Tuesday, April 30, 2024
Perfil

ECONOMY | 05-04-2024 11:14

Milei sees long slog ahead to bring Argentina reforms he pledged

While Milei made shutting down the Central Bank and dollarising the economy centrepieces of his political campaign, he acknowledges plans are going to take a lot longer than he expected. 

Just over 100 days into his administration, Javier Milei is delaying his ambitious reform plans to account for the political and economic realities of Argentina.

Consumer subsidies that allow for US$0.12 subway fares will take as long as three years to be removed, currency controls that have crippled the economy will only be lifted after a clean-up of the Central Bank’s balance sheet, and dollarisation has been thwarted by Argentina’s “dishonest” politicians, the libertarian leader said in an interview with Bloomberg Editor-in-Chief John Micklethwait.

“We have to separate short-term problems from long-term problems,” Milei said from the presidential palace on Thursday. “We said the situation was complicated and required very strong medicine in the short term. We will have suffering and then we will get out of it.”

While Milei made shutting down the Central Bank and dollarising the economy centrepieces of his political campaign, he has been unable to pin dates for them since taking office on December 10.

When pressed on specifics, he acknowledges plans are going to take a lot longer than he expected. 

His 4,000 reforms to deregulate the Argentine state will wait until after midterm elections next year if he can’t muscle them through now. The removal of generous energy and transport subsidies will wait too, so that salaries can cover the massive increase in costs that will ensue. Dollarisation remains as a long-term plan, but markets will decide on its timing, he says, after the Central Bank’s balance sheets are cleared and he reforms the financial system.

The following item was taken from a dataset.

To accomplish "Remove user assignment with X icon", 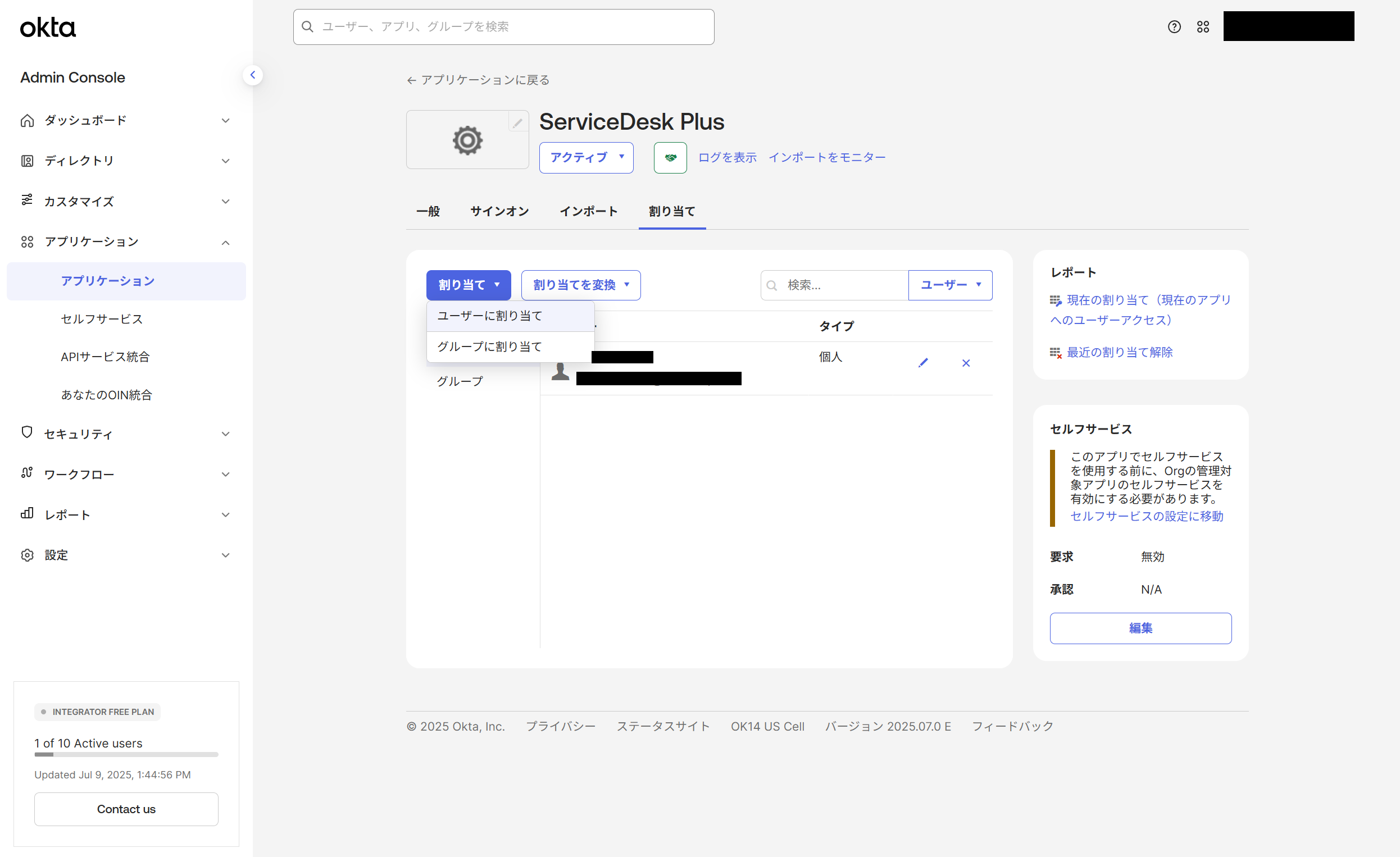I will tap(965, 363).
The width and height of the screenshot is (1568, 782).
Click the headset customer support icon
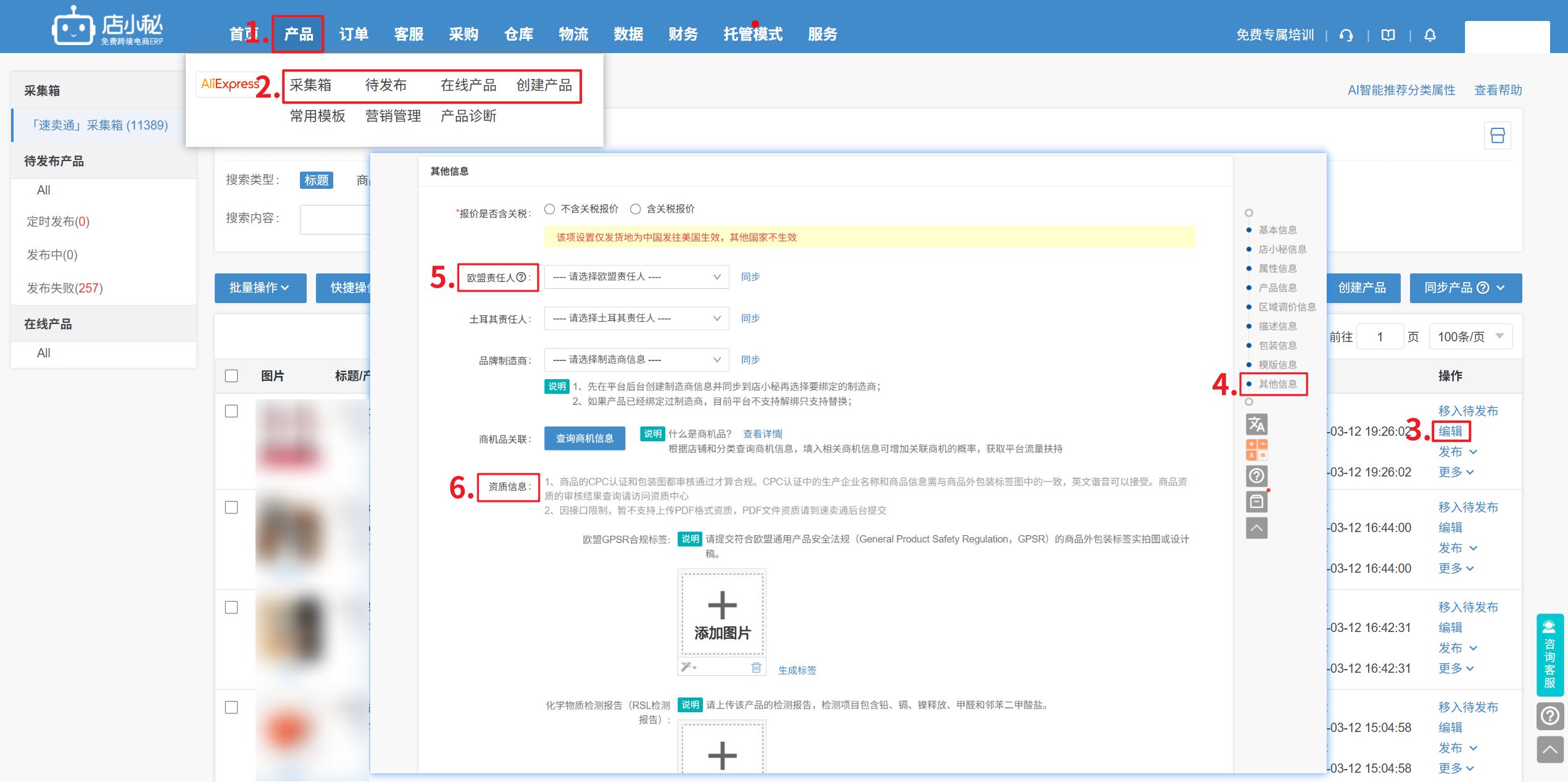coord(1346,35)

Milei, a 53-year-old firebrand who took investors by surprise when he emerged as the frontrunner in last year’s vote, doesn’t see these delays as anything more than minor setbacks. He considers himself as the torch bearer of a multi-year process to remake Argentina into a bastion of capitalism and commerce. Some concessions are needed to ease the short-term pain such transformation is likely to cause voters.

“This is the consequence of having 20 years of populism,” Milei said.

That transformation, according to Milei, has begun. Asked whether Argentina would have a free-floating exchange rate this year, he said the peso’s parallel market rate already plays that role — and celebrated the fact that the gap between the parallel and the official rates has narrowed. The Central Bank’s deficit has been halved and hyperinflation has been avoided, he added.

While for now he’s prioritising moves that don’t require lawmakers’ support or court approval, Milei does need Congress not just to reform the state but to achieve the fiscal surplus his entire plan depends on. He will need lawmakers to raise income taxes, privatise bloated state companies and pass a new pension formula, which was reformed by decree but could be knocked down in the courts, according to Marcos Buscaglia, co-founder of consulting firm Alberdi Partners.

“Investors are aware that minority governments in Latin America have not been successful in general, so he needs a signal that his capacity to pass legislation is there,” Buscaglia said. “He also needs Congress to pass a structural labour reform which is very important because while the government is firing employees and some companies are also firing employees because of the recession, you need new sources of growth.”

Markets have, so far, given him the benefit of the doubt. Sovereign bonds have posted some of the best performances in emerging markets this year, with notes due 2030 jumping to the highest since they were issued when the debt was last restructured.

Last month JPMorgan Chase & Co analysts recommended investors bet on Argentina’s dollar bonds due in 2035, citing a strong environment for distressed sovereigns and Milei’s austerity push. Morgan Stanley analysts, meanwhile, recently recommended some of the countries shorter-term notes, dubbing it “a structural adjustment worth staying for.”

“If our central scenario plays out, Argentina will not default and there is another 33 percent upside potential over the next year,” they wrote in a mid-March report. “The key risk to watch is the political capital of the administration in the near term.”

Voters, like markets, are also sticking by Milei. Support is little changed from when he ascended to office just under four months ago even as inflation soared to 276 percent. Political analysts say he is in a race against time to bring consumer prices back down and hold on to that popularity.

While inflation has come down from month-to-month highs in January and Feburary, the jump in consumer prices has eroded the peso’s value. That fuelled speculation that another one-time devaluation was in the works, or that the government would accelerate a crawling peg that has the peso devaluing at about two-percent a month — an idea Milei dismissed as a “stupidity.”

Despite calls for strikes and protests against his measures, Milei says there are signs the economy could post a strong rebound, which would feed into his political capital and push Congress to support his reform agenda. What he wants, he says, is a degree of economic freedom that Ireland has, and a growth that rivals that of the United States.

“Every reform they don’t let me pass now, I will pass starting on December 11, 2025,” he said. “And we will keep working to make more reforms.”